▶ EXERCISE DETAILS:
In full and without change, repeat the records shown below.

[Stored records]
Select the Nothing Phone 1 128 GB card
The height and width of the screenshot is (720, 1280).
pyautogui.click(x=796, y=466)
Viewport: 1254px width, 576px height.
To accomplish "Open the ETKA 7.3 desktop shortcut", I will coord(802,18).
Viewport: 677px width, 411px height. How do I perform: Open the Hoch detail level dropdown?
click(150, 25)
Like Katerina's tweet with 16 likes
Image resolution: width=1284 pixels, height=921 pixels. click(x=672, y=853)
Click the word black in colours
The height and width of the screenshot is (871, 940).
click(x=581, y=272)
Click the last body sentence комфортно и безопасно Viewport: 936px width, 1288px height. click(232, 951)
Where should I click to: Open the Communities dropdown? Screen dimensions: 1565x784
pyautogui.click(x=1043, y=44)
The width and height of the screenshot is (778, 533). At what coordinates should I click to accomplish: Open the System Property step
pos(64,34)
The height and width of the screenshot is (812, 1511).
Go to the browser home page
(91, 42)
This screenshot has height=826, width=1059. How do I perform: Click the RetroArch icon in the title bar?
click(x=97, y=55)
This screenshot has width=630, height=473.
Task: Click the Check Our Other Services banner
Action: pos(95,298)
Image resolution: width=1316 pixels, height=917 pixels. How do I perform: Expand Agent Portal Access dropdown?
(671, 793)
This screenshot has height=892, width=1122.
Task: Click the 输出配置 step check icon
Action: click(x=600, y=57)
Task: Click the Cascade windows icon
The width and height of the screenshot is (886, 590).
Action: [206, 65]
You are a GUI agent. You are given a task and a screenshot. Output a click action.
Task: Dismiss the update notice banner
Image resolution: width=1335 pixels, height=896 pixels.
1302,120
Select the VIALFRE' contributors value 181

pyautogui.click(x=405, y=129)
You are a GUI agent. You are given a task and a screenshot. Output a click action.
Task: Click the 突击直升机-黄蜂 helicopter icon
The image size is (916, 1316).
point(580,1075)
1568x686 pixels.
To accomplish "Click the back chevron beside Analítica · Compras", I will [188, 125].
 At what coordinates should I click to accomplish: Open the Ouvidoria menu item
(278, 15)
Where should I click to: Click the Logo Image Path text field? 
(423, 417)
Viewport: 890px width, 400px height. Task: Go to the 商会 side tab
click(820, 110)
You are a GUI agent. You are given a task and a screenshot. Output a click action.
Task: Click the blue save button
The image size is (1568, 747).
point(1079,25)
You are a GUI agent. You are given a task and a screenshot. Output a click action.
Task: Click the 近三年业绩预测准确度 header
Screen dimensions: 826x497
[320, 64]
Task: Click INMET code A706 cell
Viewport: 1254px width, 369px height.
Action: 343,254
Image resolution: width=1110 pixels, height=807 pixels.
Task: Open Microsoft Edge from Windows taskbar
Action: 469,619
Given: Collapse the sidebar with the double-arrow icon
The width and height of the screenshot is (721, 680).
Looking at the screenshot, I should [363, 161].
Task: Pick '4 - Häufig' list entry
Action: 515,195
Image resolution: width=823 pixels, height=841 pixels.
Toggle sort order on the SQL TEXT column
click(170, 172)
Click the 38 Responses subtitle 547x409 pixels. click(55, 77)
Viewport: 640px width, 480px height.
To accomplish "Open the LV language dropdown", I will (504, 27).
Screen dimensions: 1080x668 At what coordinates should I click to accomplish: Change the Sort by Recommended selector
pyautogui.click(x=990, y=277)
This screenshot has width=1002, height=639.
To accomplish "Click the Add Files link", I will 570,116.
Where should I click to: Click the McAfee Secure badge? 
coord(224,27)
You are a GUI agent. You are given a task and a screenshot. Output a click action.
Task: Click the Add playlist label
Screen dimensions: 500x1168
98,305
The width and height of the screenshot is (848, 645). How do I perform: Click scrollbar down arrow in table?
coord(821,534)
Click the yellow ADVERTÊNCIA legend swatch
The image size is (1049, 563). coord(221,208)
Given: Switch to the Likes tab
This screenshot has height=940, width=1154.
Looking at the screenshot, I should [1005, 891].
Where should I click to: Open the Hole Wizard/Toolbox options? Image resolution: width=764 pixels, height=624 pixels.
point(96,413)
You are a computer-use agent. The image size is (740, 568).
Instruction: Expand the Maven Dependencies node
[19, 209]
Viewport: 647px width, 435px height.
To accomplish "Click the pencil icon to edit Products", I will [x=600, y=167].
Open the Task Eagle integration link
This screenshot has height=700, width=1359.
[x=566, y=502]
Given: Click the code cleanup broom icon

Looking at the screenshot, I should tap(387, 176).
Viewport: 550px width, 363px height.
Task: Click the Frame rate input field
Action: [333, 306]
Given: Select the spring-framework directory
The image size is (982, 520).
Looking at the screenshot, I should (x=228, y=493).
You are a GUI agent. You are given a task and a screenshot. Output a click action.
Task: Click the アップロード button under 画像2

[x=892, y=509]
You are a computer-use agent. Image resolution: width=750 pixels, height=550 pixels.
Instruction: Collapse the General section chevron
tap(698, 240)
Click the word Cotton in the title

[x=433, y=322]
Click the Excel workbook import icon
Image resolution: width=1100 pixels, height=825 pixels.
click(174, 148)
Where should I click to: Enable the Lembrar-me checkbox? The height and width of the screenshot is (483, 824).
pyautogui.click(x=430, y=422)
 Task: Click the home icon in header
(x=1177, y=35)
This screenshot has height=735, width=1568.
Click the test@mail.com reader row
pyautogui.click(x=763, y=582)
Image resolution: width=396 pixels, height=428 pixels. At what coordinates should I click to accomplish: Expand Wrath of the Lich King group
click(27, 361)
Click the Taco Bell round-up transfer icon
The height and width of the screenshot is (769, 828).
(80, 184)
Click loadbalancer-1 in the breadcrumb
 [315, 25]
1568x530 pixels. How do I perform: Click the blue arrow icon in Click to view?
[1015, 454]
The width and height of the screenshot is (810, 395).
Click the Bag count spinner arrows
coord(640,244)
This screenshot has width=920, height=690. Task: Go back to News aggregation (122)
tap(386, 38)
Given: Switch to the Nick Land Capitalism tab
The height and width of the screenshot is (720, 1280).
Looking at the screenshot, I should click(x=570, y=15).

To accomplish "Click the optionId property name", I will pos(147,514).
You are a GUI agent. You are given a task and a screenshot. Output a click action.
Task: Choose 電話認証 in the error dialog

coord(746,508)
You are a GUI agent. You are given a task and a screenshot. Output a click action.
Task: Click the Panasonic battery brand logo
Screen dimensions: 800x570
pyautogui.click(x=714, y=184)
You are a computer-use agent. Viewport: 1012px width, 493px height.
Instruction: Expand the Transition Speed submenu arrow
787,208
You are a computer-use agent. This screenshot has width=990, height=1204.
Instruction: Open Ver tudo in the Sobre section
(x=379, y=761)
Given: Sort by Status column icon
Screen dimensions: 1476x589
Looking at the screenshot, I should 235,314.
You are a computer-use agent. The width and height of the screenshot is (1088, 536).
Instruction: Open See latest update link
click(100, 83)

▶ OUTPUT FOR THIS TASK:
Select the Nothing Phone 1 128 GB card
The height and width of the screenshot is (720, 1280).
pyautogui.click(x=796, y=466)
Viewport: 1254px width, 576px height.
To accomplish "Open the ETKA 7.3 desktop shortcut", I will coord(802,18).
Viewport: 677px width, 411px height. How do I perform: Open the Hoch detail level dropdown?
click(150, 25)
Like Katerina's tweet with 16 likes
Image resolution: width=1284 pixels, height=921 pixels. click(x=672, y=853)
Click the word black in colours
The height and width of the screenshot is (871, 940).
click(x=581, y=272)
Click the last body sentence комфортно и безопасно Viewport: 936px width, 1288px height. click(232, 951)
Where should I click to: Open the Communities dropdown? Screen dimensions: 1565x784
pyautogui.click(x=1043, y=44)
The width and height of the screenshot is (778, 533). At what coordinates should I click to accomplish: Open the System Property step
pos(64,34)
The height and width of the screenshot is (812, 1511).
Go to the browser home page
(91, 42)
This screenshot has height=826, width=1059. How do I perform: Click the RetroArch icon in the title bar?
click(x=97, y=55)
This screenshot has width=630, height=473.
Task: Click the Check Our Other Services banner
Action: pos(95,298)
Image resolution: width=1316 pixels, height=917 pixels. How do I perform: Expand Agent Portal Access dropdown?
(671, 793)
This screenshot has height=892, width=1122.
Task: Click the 输出配置 step check icon
Action: click(x=600, y=57)
Task: Click the Cascade windows icon
The width and height of the screenshot is (886, 590).
Action: [206, 65]
You are a GUI agent. You are given a task and a screenshot. Output a click action.
Task: Dismiss the update notice banner
Image resolution: width=1335 pixels, height=896 pixels.
1302,120
Select the VIALFRE' contributors value 181

pyautogui.click(x=405, y=129)
You are a GUI agent. You are given a task and a screenshot. Output a click action.
Task: Click the 突击直升机-黄蜂 helicopter icon
The image size is (916, 1316).
point(580,1075)
1568x686 pixels.
To accomplish "Click the back chevron beside Analítica · Compras", I will [188, 125].
 At what coordinates should I click to accomplish: Open the Ouvidoria menu item
(278, 15)
Where should I click to: Click the Logo Image Path text field? 
(423, 417)
Viewport: 890px width, 400px height. Task: Go to the 商会 side tab
click(820, 110)
You are a GUI agent. You are given a task and a screenshot. Output a click action.
Task: Click the blue save button
The image size is (1568, 747).
point(1079,25)
You are a GUI agent. You are given a task and a screenshot. Output a click action.
Task: Click the 近三年业绩预测准确度 header
Screen dimensions: 826x497
[320, 64]
Task: Click INMET code A706 cell
Viewport: 1254px width, 369px height.
Action: 343,254
Image resolution: width=1110 pixels, height=807 pixels.
Task: Open Microsoft Edge from Windows taskbar
Action: 469,619
Given: Collapse the sidebar with the double-arrow icon
The width and height of the screenshot is (721, 680).
Looking at the screenshot, I should [363, 161].
Task: Pick '4 - Häufig' list entry
Action: 515,195
Image resolution: width=823 pixels, height=841 pixels.
Toggle sort order on the SQL TEXT column
click(170, 172)
Click the 38 Responses subtitle 547x409 pixels. click(55, 77)
Viewport: 640px width, 480px height.
To accomplish "Open the LV language dropdown", I will (504, 27).
Screen dimensions: 1080x668 At what coordinates should I click to accomplish: Change the Sort by Recommended selector
pyautogui.click(x=990, y=277)
This screenshot has width=1002, height=639.
To accomplish "Click the Add Files link", I will 570,116.
Where should I click to: Click the McAfee Secure badge? 
coord(224,27)
You are a GUI agent. You are given a task and a screenshot. Output a click action.
Task: Click the Add playlist label
Screen dimensions: 500x1168
98,305
The width and height of the screenshot is (848, 645). How do I perform: Click scrollbar down arrow in table?
coord(821,534)
Click the yellow ADVERTÊNCIA legend swatch
The image size is (1049, 563). coord(221,208)
Given: Switch to the Likes tab
This screenshot has height=940, width=1154.
Looking at the screenshot, I should [1005, 891].
Where should I click to: Open the Hole Wizard/Toolbox options? Image resolution: width=764 pixels, height=624 pixels.
point(96,413)
You are a computer-use agent. The image size is (740, 568).
Instruction: Expand the Maven Dependencies node
[19, 209]
Viewport: 647px width, 435px height.
To accomplish "Click the pencil icon to edit Products", I will [x=600, y=167].
Open the Task Eagle integration link
This screenshot has height=700, width=1359.
[x=566, y=502]
Given: Click the code cleanup broom icon

Looking at the screenshot, I should tap(387, 176).
Viewport: 550px width, 363px height.
Task: Click the Frame rate input field
Action: [333, 306]
Given: Select the spring-framework directory
The image size is (982, 520).
Looking at the screenshot, I should (x=228, y=493).
You are a GUI agent. You are given a task and a screenshot. Output a click action.
Task: Click the アップロード button under 画像2

[x=892, y=509]
You are a computer-use agent. Image resolution: width=750 pixels, height=550 pixels.
Instruction: Collapse the General section chevron
tap(698, 240)
Click the word Cotton in the title

[x=433, y=322]
Click the Excel workbook import icon
Image resolution: width=1100 pixels, height=825 pixels.
click(174, 148)
Where should I click to: Enable the Lembrar-me checkbox? The height and width of the screenshot is (483, 824).
pyautogui.click(x=430, y=422)
 Task: Click the home icon in header
(x=1177, y=35)
This screenshot has height=735, width=1568.
Click the test@mail.com reader row
pyautogui.click(x=763, y=582)
Image resolution: width=396 pixels, height=428 pixels. At what coordinates should I click to accomplish: Expand Wrath of the Lich King group
click(27, 361)
Click the Taco Bell round-up transfer icon
The height and width of the screenshot is (769, 828).
(80, 184)
Click loadbalancer-1 in the breadcrumb
 [315, 25]
1568x530 pixels. How do I perform: Click the blue arrow icon in Click to view?
[1015, 454]
The width and height of the screenshot is (810, 395).
Click the Bag count spinner arrows
coord(640,244)
This screenshot has width=920, height=690. Task: Go back to News aggregation (122)
tap(386, 38)
Given: Switch to the Nick Land Capitalism tab
The height and width of the screenshot is (720, 1280).
Looking at the screenshot, I should click(x=570, y=15).

To accomplish "Click the optionId property name", I will pos(147,514).
You are a GUI agent. You are given a task and a screenshot. Output a click action.
Task: Choose 電話認証 in the error dialog

coord(746,508)
You are a GUI agent. You are given a task and a screenshot. Output a click action.
Task: Click the Panasonic battery brand logo
Screen dimensions: 800x570
pyautogui.click(x=714, y=184)
You are a computer-use agent. Viewport: 1012px width, 493px height.
Instruction: Expand the Transition Speed submenu arrow
787,208
You are a computer-use agent. This screenshot has width=990, height=1204.
Instruction: Open Ver tudo in the Sobre section
(x=379, y=761)
Given: Sort by Status column icon
Screen dimensions: 1476x589
Looking at the screenshot, I should 235,314.
You are a computer-use agent. The width and height of the screenshot is (1088, 536).
Instruction: Open See latest update link
click(100, 83)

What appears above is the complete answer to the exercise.